Edge of Spider-Verse #1 features four stories by four creative teams. It’s basically an anthology, although each story does either build up what we know about a growing threat or connect directly with each other. Each story offers a little something extra, be it goofiness, humor, or even a darker tone, especially for a Spider-Man book. Essentially, you get a lot of different flavors, reminding you the Spider-Verse universe is very diverse.
The first story in this first issue is by Dan Slott and Martin Coccolo with colors by Brian Reber. Titled “Something Wicked This Way Comes,” Slott introduces readers to the Spider-Man of Earth-1740, who is essentially saving lives during the American Revolution. This tale is only three pages long, but teases the fact that Spider-Man characters across the multiverse will be called upon soon. Oh, and there’s a threat that’ll require their services.
The next story is called “The Hero Within” and it’s by Alex Segura with art by Caio Majado and colors by Brian Reber. Anya Corazon or Araña, aka Spider-Girl, takes central focus in this tale. She’s from Earth-616 and tries to balance school and superhero work. Certainly the longest story in the issue, this story features a major confrontation, a new Spider-Man costume, and essentially the first strike the heroes take on the enemy. Majado does well to capture Araña’s agility and speed in the action scenes. The story balances the hopeful cheeriness of Araña, the hero, and a threat that wishes to take her off the board.
Following this is the much-teased Spider-Man T-Rex story “Spider-Rex!!!” by Karla Pacheco and Pere Perez. As the preview shows, Pter Ptarker faces off against what appears to be a Green Goblin-themed pterodactyl. It’s a goofy tale that plays with language in a way only Pacheco can pull off. Perez makes the action exciting while also making you believe a T-Rex could somehow use those little arms to swing with webs. Truly over-the-top goofy fun.
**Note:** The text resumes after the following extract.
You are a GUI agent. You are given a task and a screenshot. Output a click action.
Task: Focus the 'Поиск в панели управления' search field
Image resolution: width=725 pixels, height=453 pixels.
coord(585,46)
Wrapping up the book is a wonderfully noir story by Dustin Weaver and D.J. Bryant called “My Dame… My Destiny.” Spider-Man Noir takes center stage in a story that feels densely written and drawn. The captions intentionally overpower the art at times to convey the inner monologue of the detective. There’s a sexy sultriness to the story that is refreshing since this version of Spider-Man sure isn’t any boy scout. The tale is darker in tone, thanks to the reduced use of color that makes it feel like an old detective movie. It’s a great way to end the comic as it reveals not every hero is going to make it out of this event.
Edge of Spider-Verse #1 is every bit as strong as the sum of its parts. Each tale feels like it’s building towards something while giving readers a different flavor of Spider-Man. The threat may seem far off and vague at this point, but Edge of Spider-Verse shows how the Spider-Verse is vast and incredibly rewarding.